Absent a functioning regeneration protocol, more traditional avenues for crop improvement have been utilized. One approach has been to introduce into the commercial corn genome agronomically useful characteristics derived from exotic or "wild" Zea germplasm by conventional sexual hybridization and back-crossing breeding procedures. One source of exotic germplasm which has been employed is teosinte (Zea spp.) Teosinte has been described as a possible ancestor of today's modern Zea mays forms. There are several known races of teosinte that are either annual and diploid or perennial and tetraploid. A new teosinte that is both diploid and perennial (Zea diploperennis) has recently been discovered (Iltis, H. H., et al. Science 203: 186-188 (1979)). This species can be sexually hybridized with commercial corn. Interspecies hybrids between Z. mays and Z. diploperennis are fertile and based on nearly complete chromosome pairing will be potentially useful for crop improvement (Pasupulet, C. V. and W. C. Galinat, J. of Heredity 73:168-70 (1982) and Galinat, W. C. and C. V. Pasupulet Maydica 27:213-220 (1982)). Among the more useful traits for which Zea diploperennis may serve as a source include, resistance to maize chlorotic dwarf, maize chlorotic mottle, and maize streak viruses, and maize bushy stunt mycoplasma as well as tolerance to maize raydo fino virus. Unfortunately, even though Zea diploperennis possesses valuable genetic potential for corn improvement, by being limited to conventional breeding techniques, it will require years to develop the improved lines.

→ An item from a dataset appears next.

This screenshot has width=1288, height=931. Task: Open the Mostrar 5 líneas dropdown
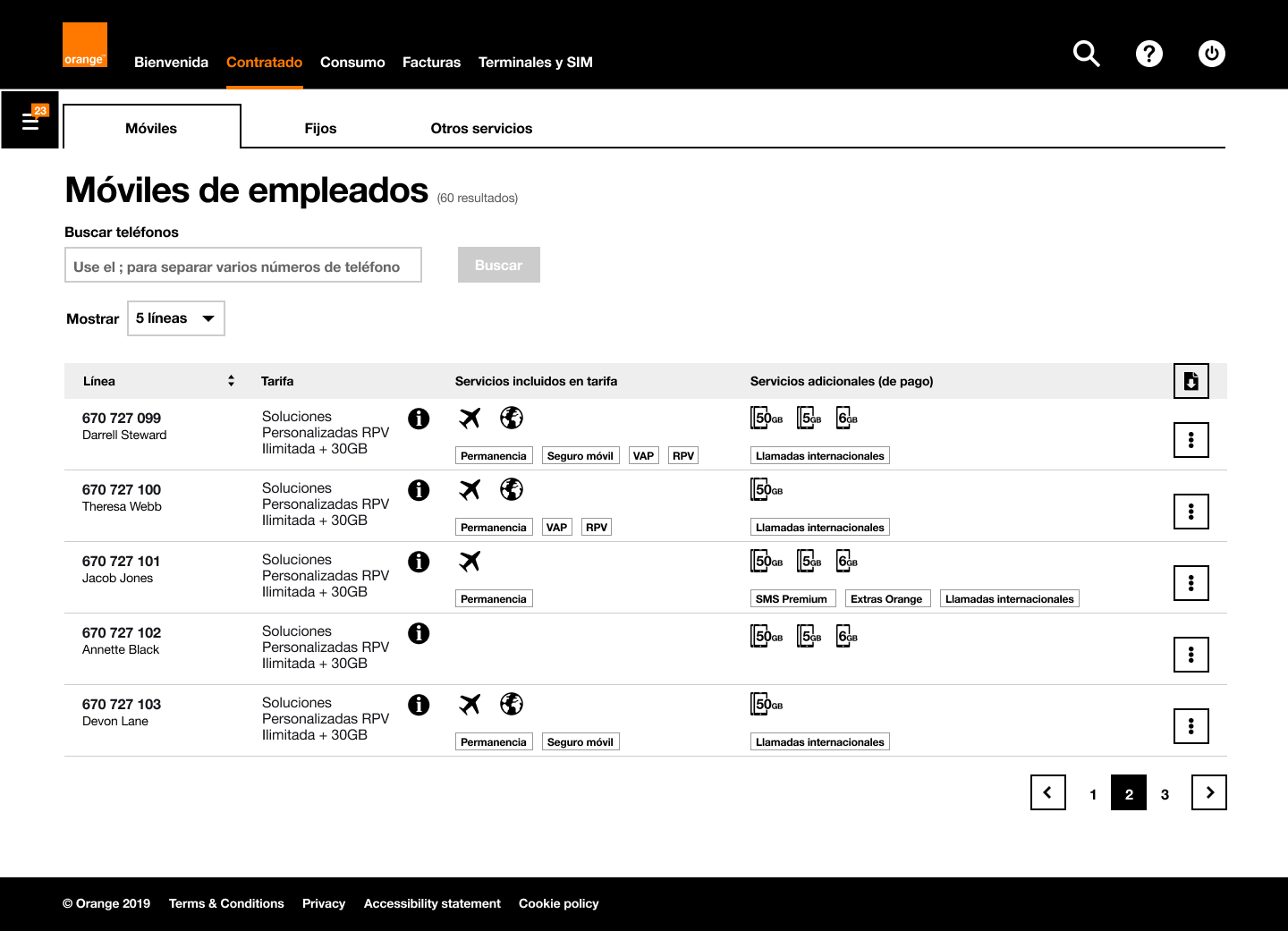[175, 317]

It is, therefore, highly desirable to discover conditions which will permit the regeneration of Zea diploperennis from tissue culture thereby allowing the full range of biotechnological techniques to be brought to bear on the breeding process; thereby significantly reducing the time required to recover improved breeding lines.

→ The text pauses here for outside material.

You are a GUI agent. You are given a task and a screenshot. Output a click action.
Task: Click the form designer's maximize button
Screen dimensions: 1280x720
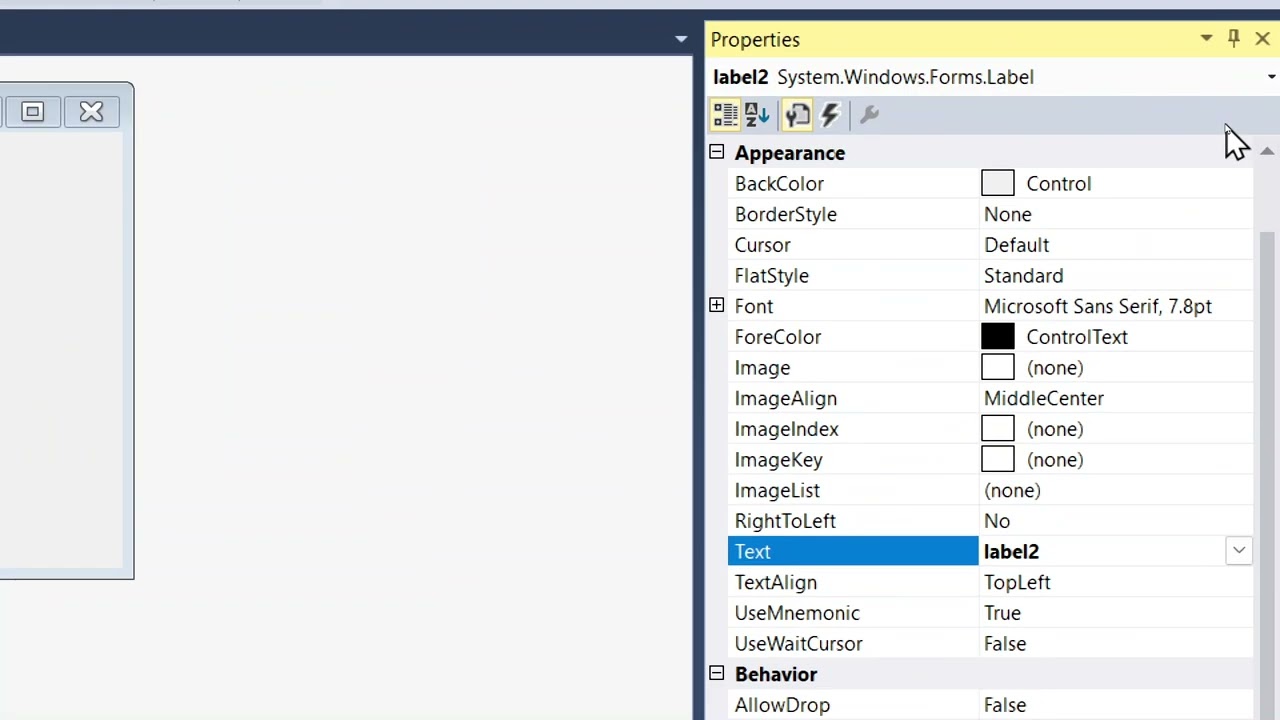[32, 112]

The culture of the diploid and annual teosinte (Zea mexicana) was undertaken (Cure, W. W. and R. L. Mott Physiol Plant. 42:91-96 (1978)) and limited callus-like growth was reported but no shoot regeneration occurred. It was also reported (Dhaliwal, H. S. and H. Lorz, Maize Genetics Coop. Newsletter 53:144 (1979)) that scutella cultures of immature embryos of F.sub.1 hybrids between teosinte (Z. mexicana) `El Salado` and the inbred corn line `B-73` regenerated numerous plantlets. Shoot culture was also tested with mature seeds of B-73, El Salado and B-73 x El Salado. B-73 corn tissues had no response while El Salado and hybrid tissues gave similar results as those described for immature embryo cultures.
It has not heretofor been possible to employ somatic tissue from field grown plants of Zea diploperennis as a source of material for plant regeneration from tissue culture.

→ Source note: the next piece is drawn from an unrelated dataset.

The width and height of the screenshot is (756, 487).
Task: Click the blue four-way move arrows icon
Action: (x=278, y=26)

The term "plant tissue culture" as used herein is taken in its broadest meaning to refer to the cultivation, in vitro, of all plant parts, whether a single cell, a tissue or an organ, under aseptic conditions. More restrictive terms relating to plant tissue culture technology include: "callus culture" by which is meant, the culture of cell masses on agar medium and produced from an explant of a seedling or other plant source; "cell culture" by which is meant, the culture of cells in liquid media in vessels which are usually aerated by agitation; "organ culture" by which is meant, the aseptic culture on nutrient media of anthers (microspores), ovaries, roots, shoots, or other plant organs; "meristem culture and morphogenesis" by which is meant, the aseptic culture of shoot meristems or other explant tissue on nutrient media for the purpose of growing complete plants, and "protoplast culture" by which is meant, the aseptic isolation and culture of plant protoplasts from cultured cells or plant tissue.